米国の見本市などを視察した成果や今後の事業計画を発表する参加事業者=西松浦郡有田町の佐賀県窯業技術センター

 伊万里・有田焼の米国での市場開拓を目指し、佐賀県が本年度から3年計画で取り組む事業の産地報告会が7日夜、西松浦郡有田町であった。事業に参加した町内7窯元・商社が米国を視察した手応えや、今後の事業計画を発表した。

 7窯元・商社は昨年10月から米国の焼き物事情などの勉強会を重ね、今年2月にニューヨークで開かれた米最大規模のギフトやインテリアの見本市を視察。合わせてレストランチェーンでテストマーケティングを行った。

 報告会では窯元商社の代表がギフト市場の大きさや日本製品への好感度の高さなど、米国展開の可能性を指摘。「富裕層を狙い、日本ならではの洗練された商品を作る」などと、今後の商品開発の方針などを説明した。
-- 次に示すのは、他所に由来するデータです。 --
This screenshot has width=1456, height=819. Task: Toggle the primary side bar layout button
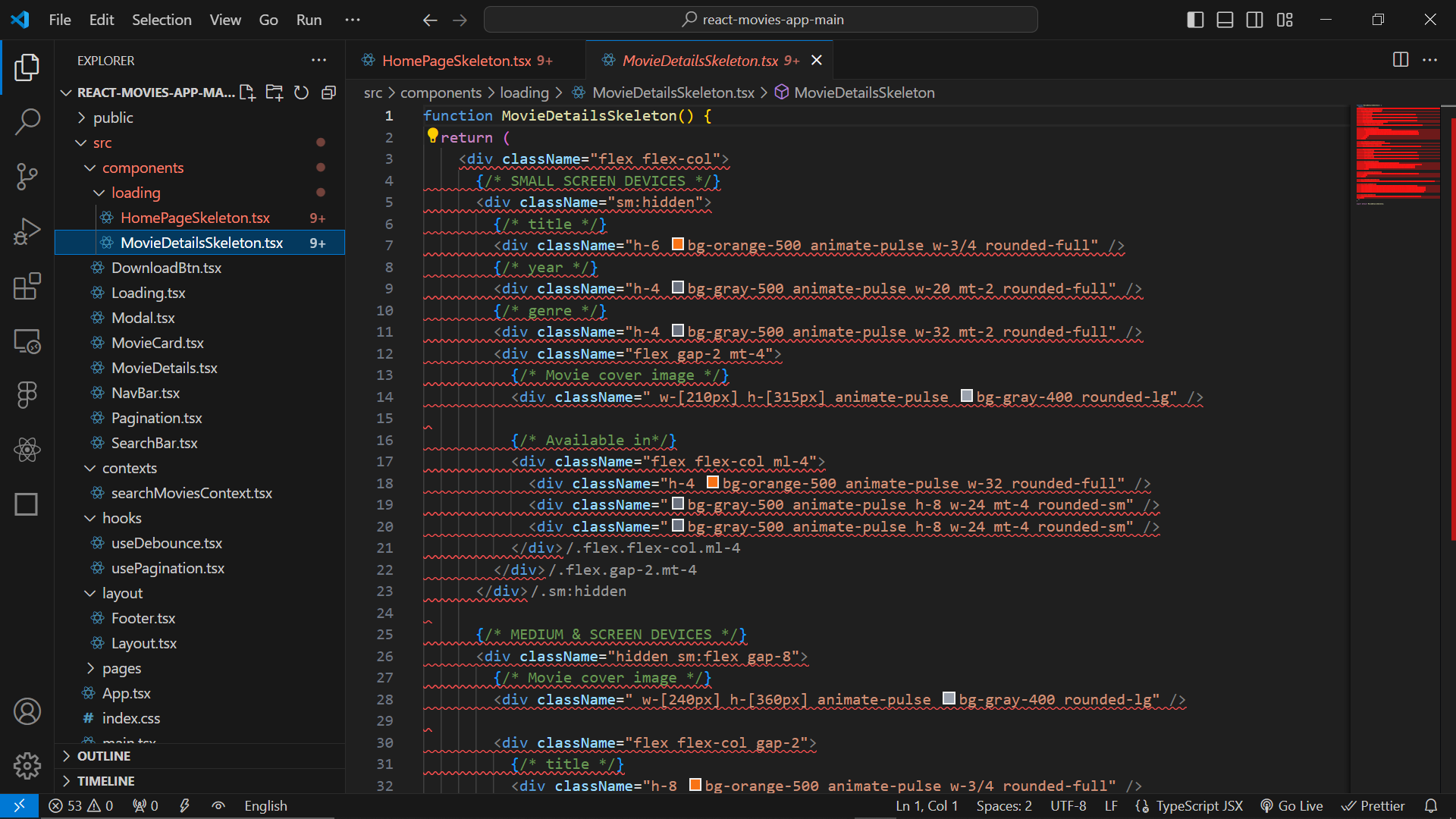coord(1195,20)
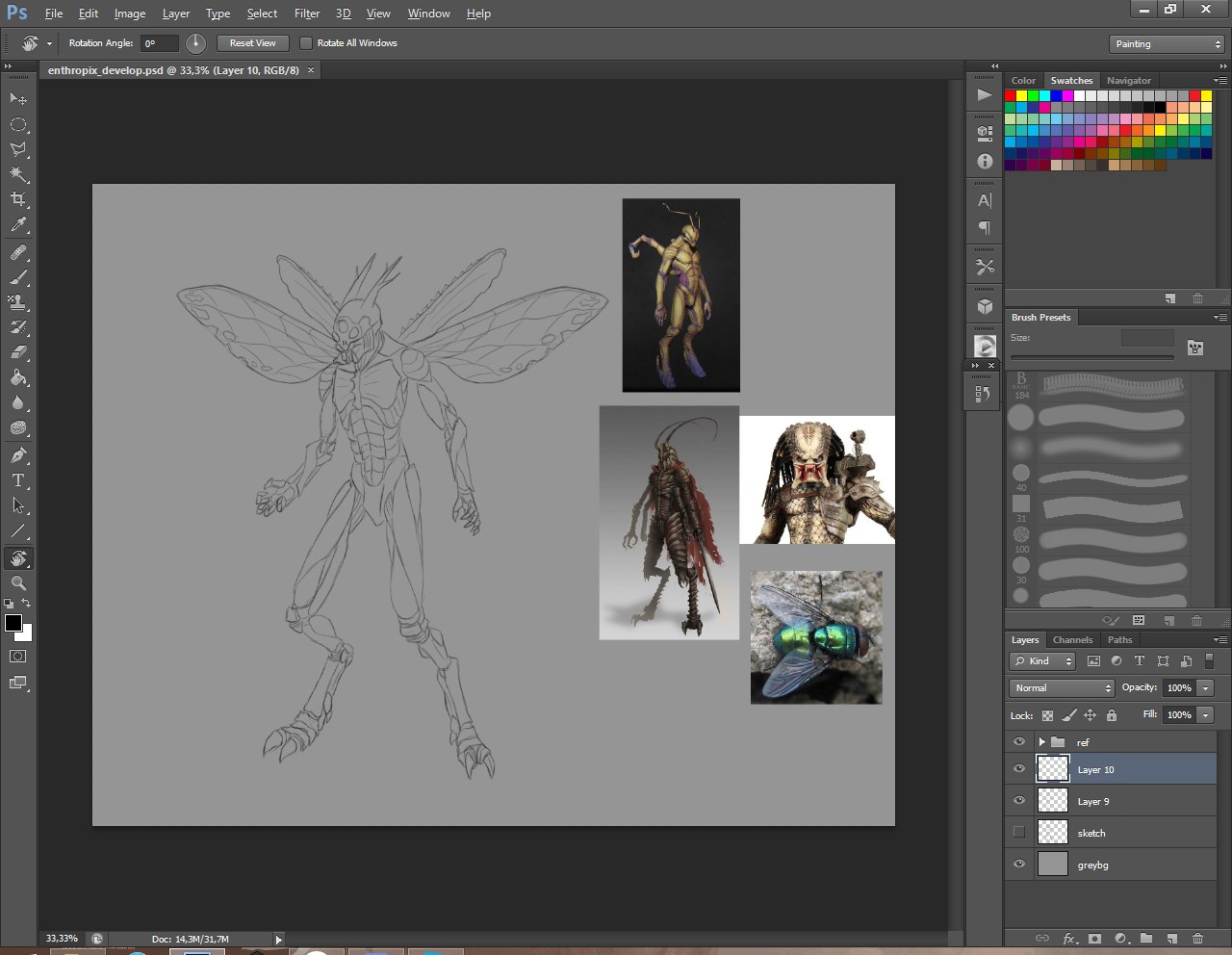Select the Lasso tool
Image resolution: width=1232 pixels, height=955 pixels.
point(18,149)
 また、事業コーディネーターの「メイド・イン・ジャパン・プロジェクト」(赤瀬浩成社長)が、見本市の概要として毎年2月と8月に開催され、世界2400社が出展することや、テストマーケティングの結果を紹介した。「商品の質の高さが分かる情報提供が必要」「国内より大きな商品の需要がある」などと総括した。

 事業は3年計画で、参加社は来年2月からニューヨークの見本市に3回連続で出展する。